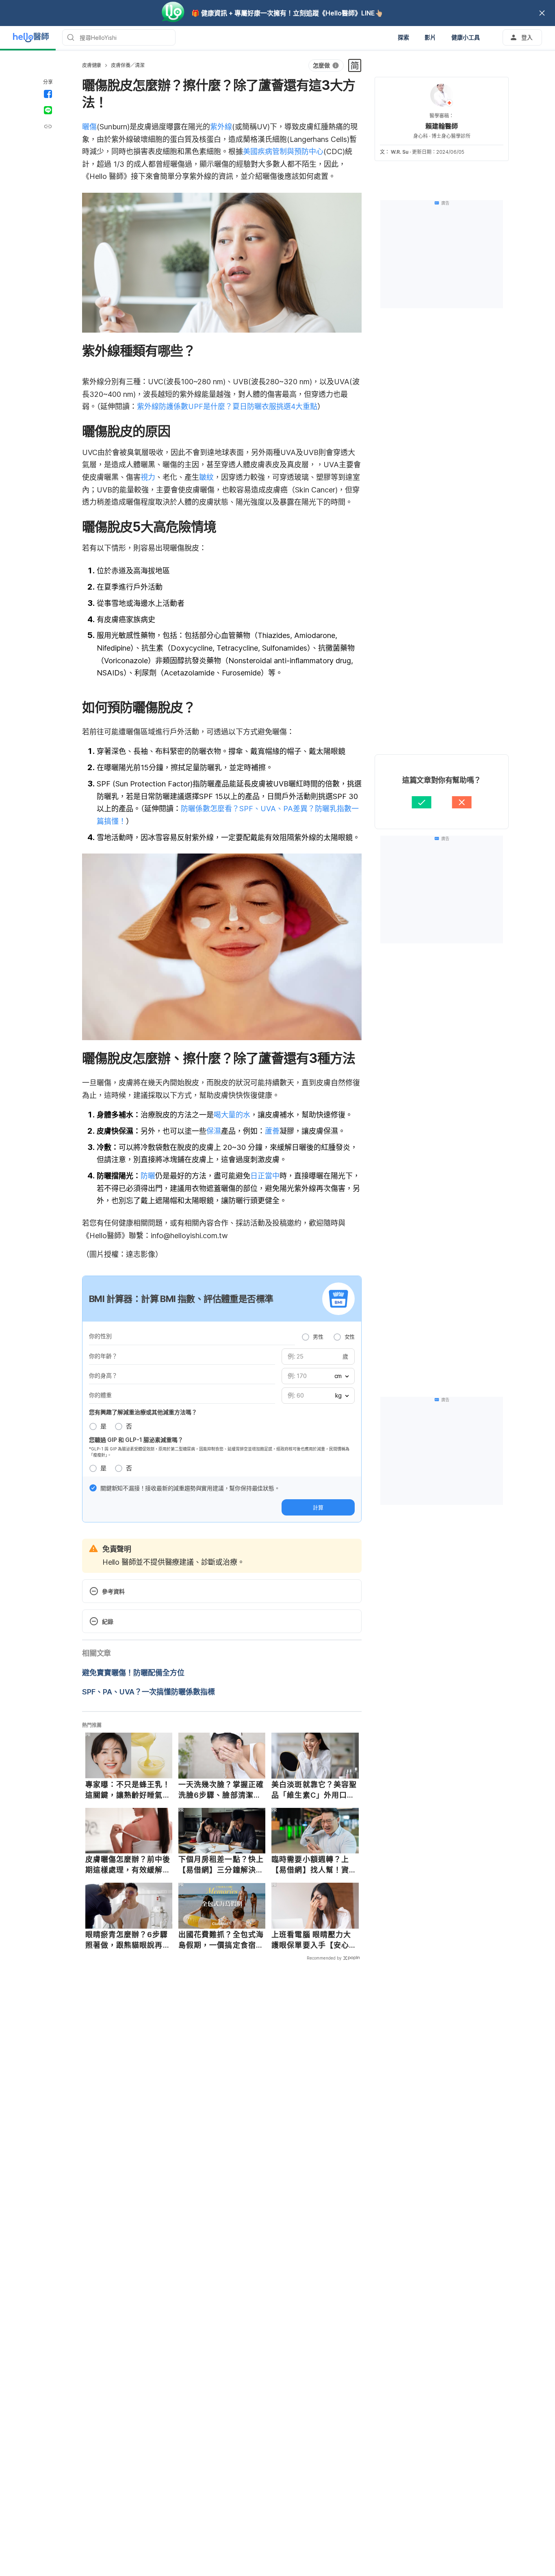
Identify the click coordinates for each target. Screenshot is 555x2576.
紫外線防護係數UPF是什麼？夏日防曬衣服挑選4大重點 (227, 406)
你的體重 (100, 1394)
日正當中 (265, 1176)
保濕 (213, 1131)
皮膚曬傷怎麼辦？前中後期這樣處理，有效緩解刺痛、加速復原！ (128, 1865)
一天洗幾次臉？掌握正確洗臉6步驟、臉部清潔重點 (221, 1790)
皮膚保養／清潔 (128, 65)
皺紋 (206, 477)
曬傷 (89, 126)
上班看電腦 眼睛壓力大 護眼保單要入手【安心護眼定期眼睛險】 (314, 1940)
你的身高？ (103, 1375)
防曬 (148, 1176)
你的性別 (100, 1336)
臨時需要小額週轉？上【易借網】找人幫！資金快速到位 (314, 1865)
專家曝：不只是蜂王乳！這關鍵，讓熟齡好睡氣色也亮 (128, 1790)
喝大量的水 (232, 1115)
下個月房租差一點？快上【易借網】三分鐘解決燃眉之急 (221, 1865)
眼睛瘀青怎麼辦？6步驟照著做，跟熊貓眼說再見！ (126, 1940)
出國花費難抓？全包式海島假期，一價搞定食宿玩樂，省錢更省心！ (221, 1940)
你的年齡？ (103, 1355)
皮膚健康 (91, 65)
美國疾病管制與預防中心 (283, 151)
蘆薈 (272, 1131)
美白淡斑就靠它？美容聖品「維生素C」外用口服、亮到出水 (314, 1790)
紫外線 (221, 126)
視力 (148, 477)
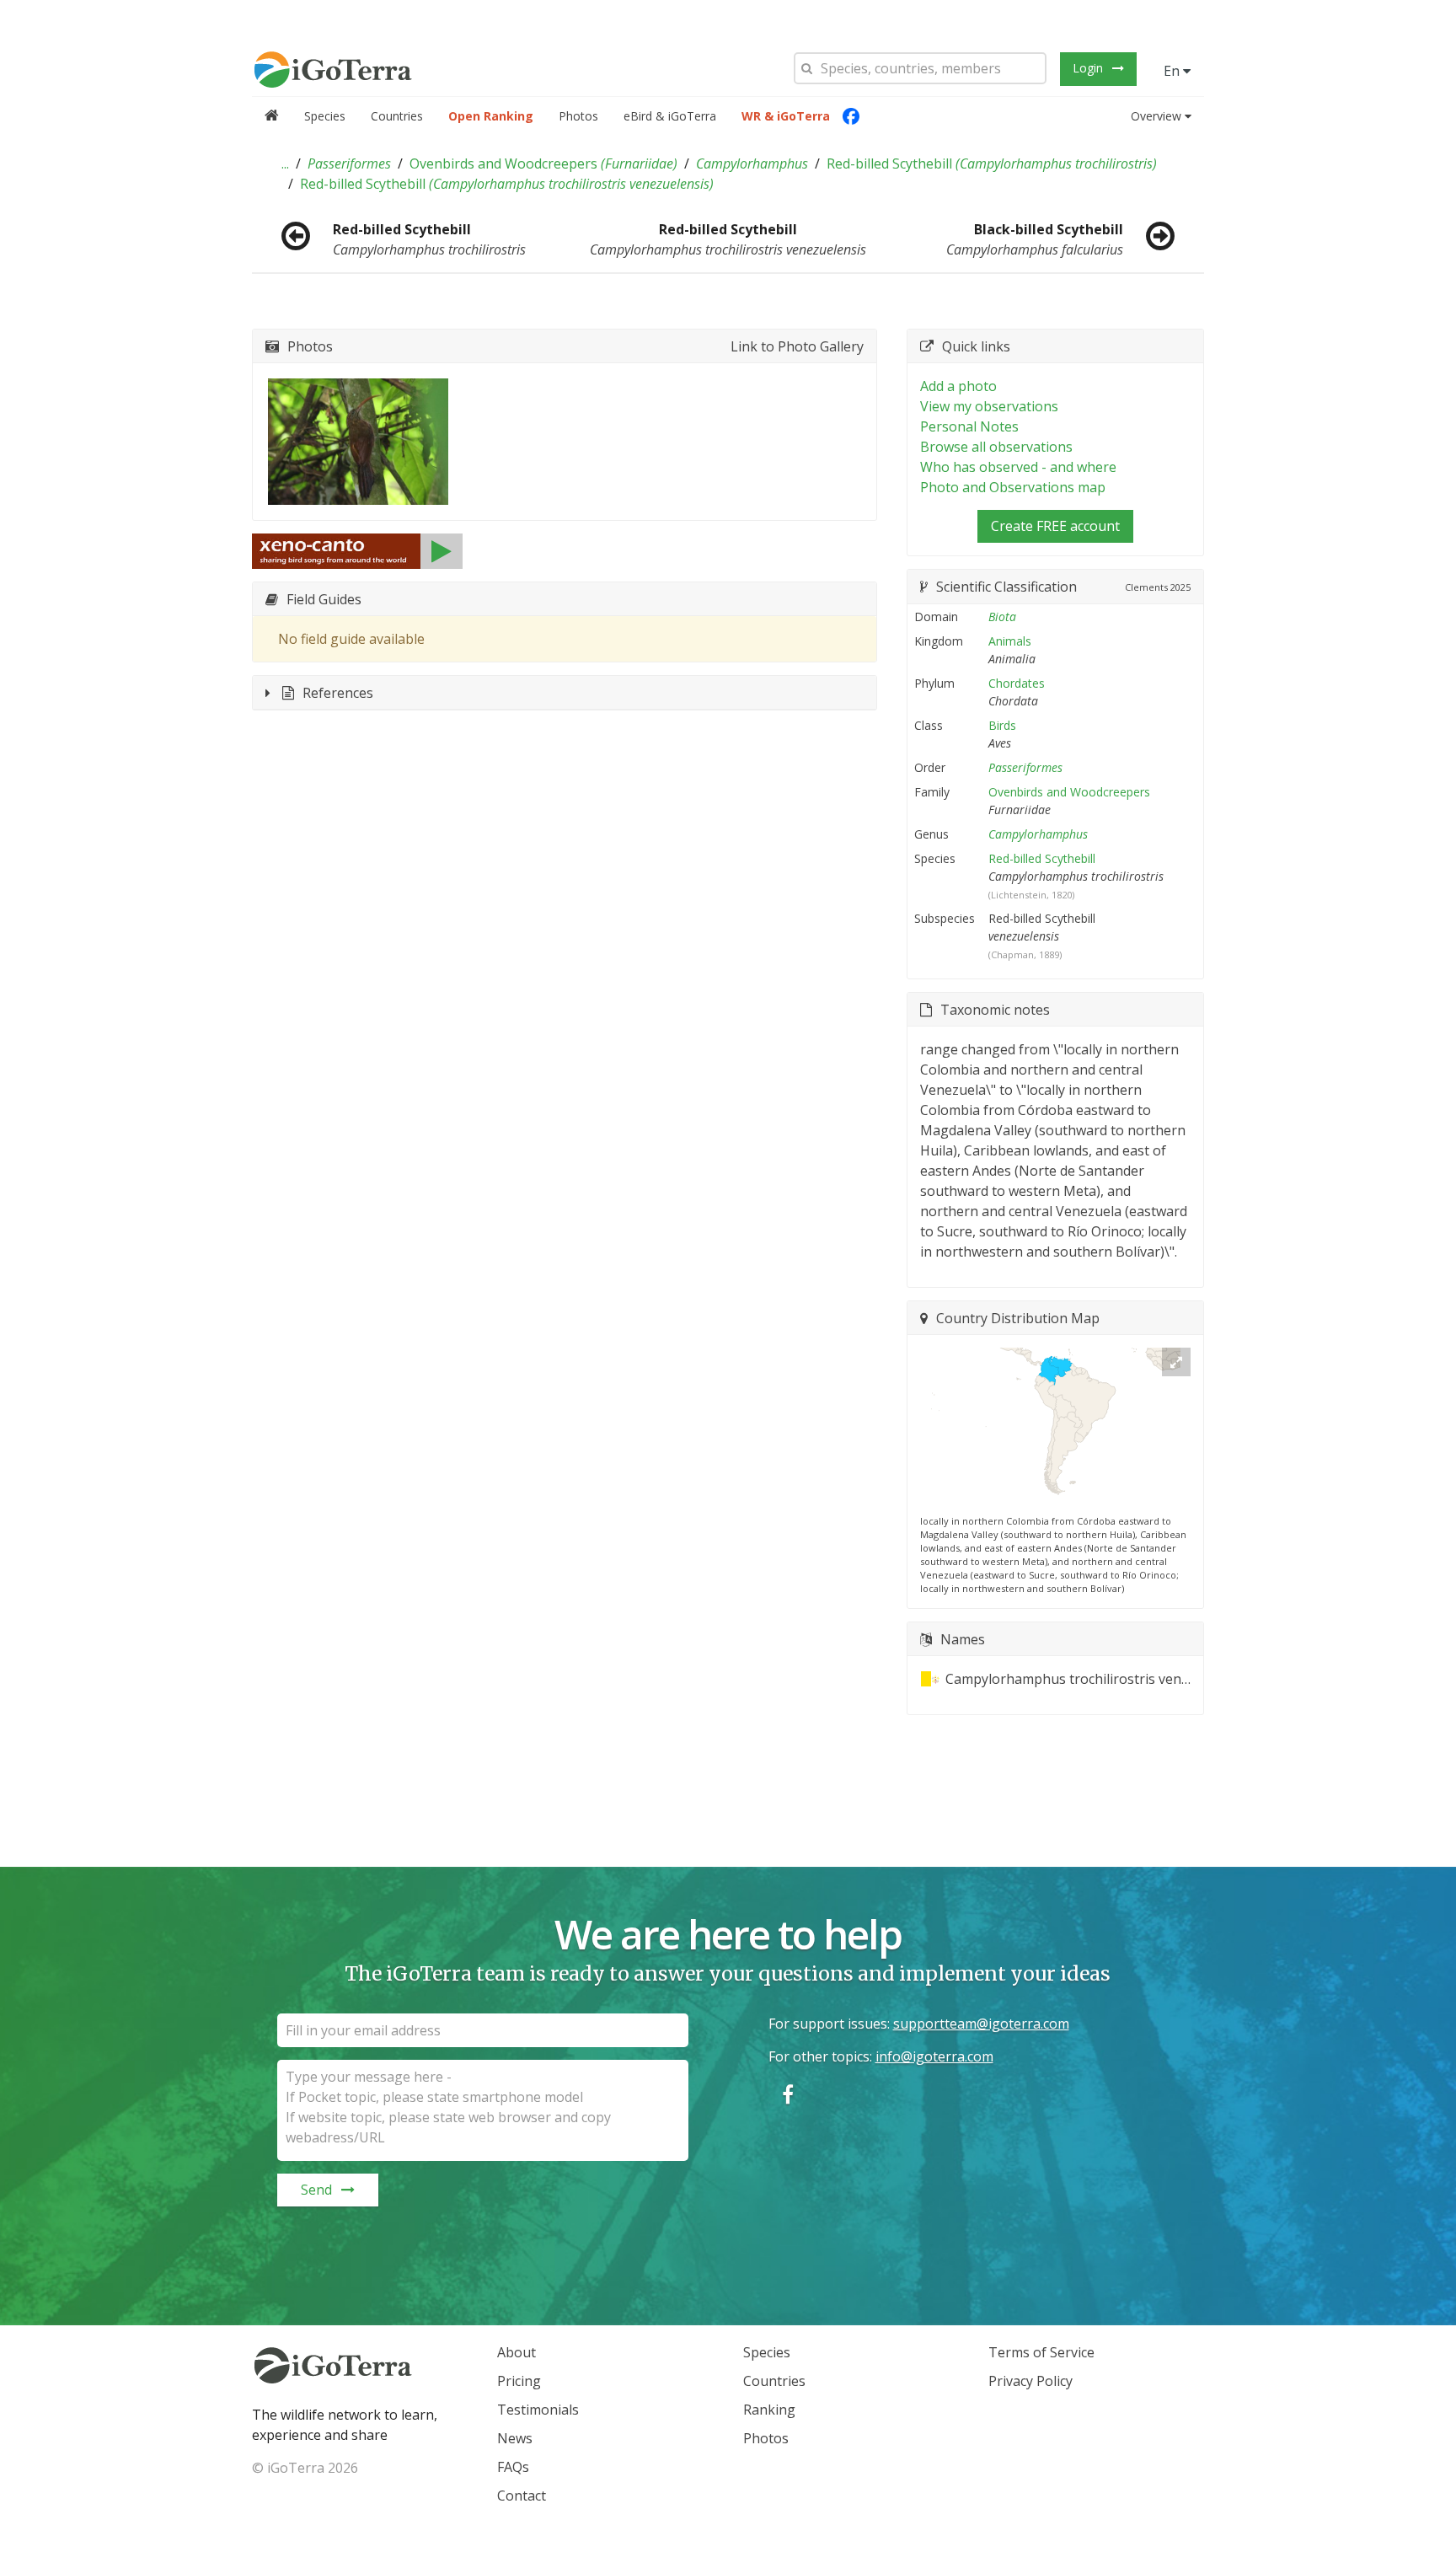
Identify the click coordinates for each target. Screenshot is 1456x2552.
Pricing (519, 2381)
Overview (1156, 116)
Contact (521, 2495)
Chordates (1016, 683)
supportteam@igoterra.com (981, 2023)
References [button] (337, 693)
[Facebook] (851, 116)
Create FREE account (1055, 526)
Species (324, 116)
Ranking (769, 2409)
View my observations (989, 406)
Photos (578, 116)
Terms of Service (1041, 2352)
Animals (1009, 641)
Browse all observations (996, 446)
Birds (1002, 725)
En (1173, 71)
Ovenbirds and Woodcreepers (543, 163)
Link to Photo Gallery (797, 346)
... (285, 163)
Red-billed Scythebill (992, 163)
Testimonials (538, 2409)
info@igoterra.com (934, 2056)
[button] (285, 163)
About (516, 2352)
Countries (397, 116)
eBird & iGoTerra (670, 116)
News (515, 2438)
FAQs (513, 2467)
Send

▸ WHAT YOU WILL DO
Output each entry exactly. Skip the pictures.

▸ RESPONSE TO THE TASK
Identify the click coordinates for each target. Screenshot is 555x2576.
紫外線防護係數UPF是什麼？夏日防曬衣服挑選4大重點 (227, 406)
你的體重 (100, 1394)
日正當中 (265, 1176)
保濕 (213, 1131)
皮膚曬傷怎麼辦？前中後期這樣處理，有效緩解刺痛、加速復原！ (128, 1865)
一天洗幾次臉？掌握正確洗臉6步驟、臉部清潔重點 (221, 1790)
皮膚保養／清潔 (128, 65)
皺紋 (206, 477)
曬傷 (89, 126)
上班看電腦 眼睛壓力大 護眼保單要入手【安心護眼定期眼睛險】 (314, 1940)
你的身高？ (103, 1375)
防曬 (148, 1176)
你的性別 (100, 1336)
臨時需要小額週轉？上【易借網】找人幫！資金快速到位 (314, 1865)
專家曝：不只是蜂王乳！這關鍵，讓熟齡好睡氣色也亮 (128, 1790)
喝大量的水 (232, 1115)
下個月房租差一點？快上【易借網】三分鐘解決燃眉之急 (221, 1865)
眼睛瘀青怎麼辦？6步驟照著做，跟熊貓眼說再見！ (126, 1940)
出國花費難抓？全包式海島假期，一價搞定食宿玩樂，省錢更省心！ (221, 1940)
你的年齡？ (103, 1355)
皮膚健康 (91, 65)
美國疾病管制與預防中心 (283, 151)
蘆薈 (272, 1131)
美白淡斑就靠它？美容聖品「維生素C」外用口服、亮到出水 (314, 1790)
紫外線 (221, 126)
視力 (148, 477)
Identify the click coordinates for each target. Screenshot is 1456x2552.
Pricing (519, 2381)
Overview (1156, 116)
Contact (521, 2495)
Chordates (1016, 683)
supportteam@igoterra.com (981, 2023)
References [button] (337, 693)
[Facebook] (851, 116)
Create FREE account (1055, 526)
Species (324, 116)
Ranking (769, 2409)
View my observations (989, 406)
Photos (578, 116)
Terms of Service (1041, 2352)
Animals (1009, 641)
Browse all observations (996, 446)
Birds (1002, 725)
En (1173, 71)
Ovenbirds and Woodcreepers (543, 163)
Link to Photo Gallery (797, 346)
... (285, 163)
Red-billed Scythebill (992, 163)
Testimonials (538, 2409)
info@igoterra.com (934, 2056)
[button] (285, 163)
About (516, 2352)
Countries (397, 116)
eBird & iGoTerra (670, 116)
News (515, 2438)
FAQs (513, 2467)
Send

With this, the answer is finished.